Uppdaterat: 4 nov. 2022

While we are on the topic of Soviet-era mistakes, let's talk about one a bit less devastating, and yet nonetheless interesting incident. My chemistry knowledge has waned quite a bit since high school, but one thing I remember is that certain chemical compounds are easily flammable. Therefore, you would want to avoid those compounds, filling the function as fuel, reacting with oxidants, which fill the function of a catalyst. However, what if that reaction is the solution to a dangerous problem? What could be the consequences of that? One answer to that question is found in Turkmenistan, in the form of an eternally burning pit (To Hell!).

Darvaza Crater, Turkmenistan. Commonly known as "Door to Hell", due it having burned since 1971. Source: Dale Johnson/Getty Images

If you have only heard of Turkmenistan by name, then you belong to an understandably large majority of the world population, as Turkmenistan hasn't really put itself on the map. In short, Turkmenistan like its fellow -Stan brethren, is a former USSR state located in Central Asia. Its small population of 6 million people, and relatively humble size of 491,210 km2 is not at all indicative of the fact that the country possesses the fourth largest reserves of natural gas. It is a country rich in natural resources, history, but unfortunately not much else. The former is what got the former Soviet state in trouble, or rather what attracted trouble to it.

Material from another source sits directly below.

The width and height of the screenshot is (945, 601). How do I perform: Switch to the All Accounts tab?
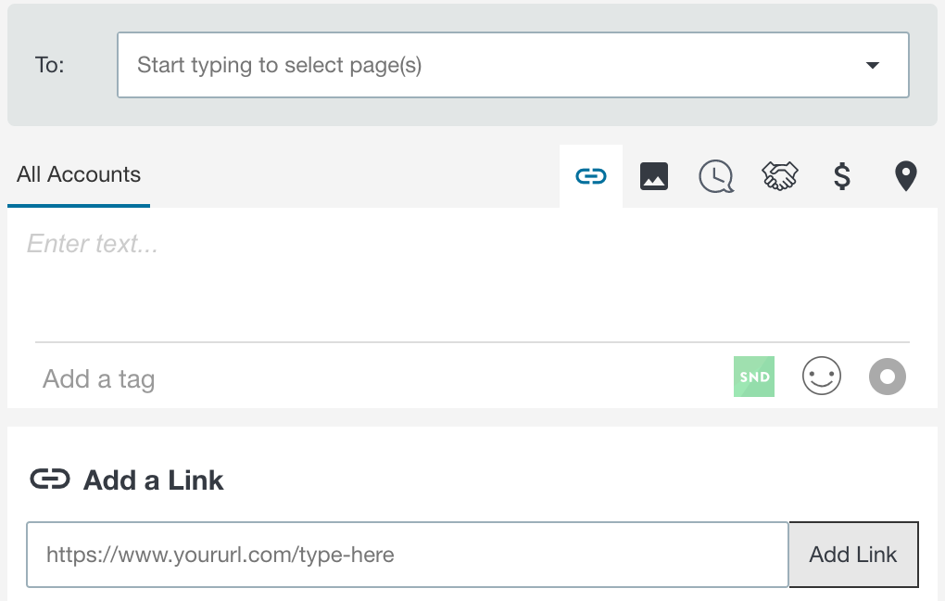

With that said, picture this. You are a vassal state to one of the two superpowers during the Cold War, with large amount of natural resources readily available in your land. As you can imagine, those natural resources will not be going untouched for long, and in Darvaza 1971 the Soviets thought the same. What they did not expect however during the drilling, was the collapse of a natural gas pocket which risked letting the dangerous gas Methane leak to nearby towns. The solution to this newfound issue was simple, exploit the gas combustible nature in order to consume it rather than letting it emission. The geologists thought that it would burn for a few weeks. Now I am not one to make accurate predictions, but I have to say that it is quite impressive to be off by more than 50 years.

Statues in Ashgabat, Turkmenistan's Capital. There is a LOT of golden statues in the country, a hallmark sign of an impoverished population with a vain dictator. Source: US Embassy

While their prediction was a bit off, their thesis holds true which means that today the Darvaza Crater poses no real issue in its current condition. On the contrary, it is actually a somewhat popular tourist attraction generating much-needed tourism revenue for the country. Interesting to note about the crater's origin, is that there are actually contradicting statements between the Turkmenistan claims and the historical Soviet archives. As such, the time span of when the crater might have collapsed is between 1960-1980. Verification has been hard as the Soviet inheritors have kept the documents about its origins classified.

There have been discussions regarding extinguishing the pit in order to realize the natural resources beneath it, but now there is also another aspect of the discussion that has halted those plans, which is the greenhouse effect. Methane is incredibly potent at trapping heat in the atmosphere. It has a global warming potential that is about 25x worse than carbon dioxide in tangible terms, so it has been in everyone's interest to keep it below surface level.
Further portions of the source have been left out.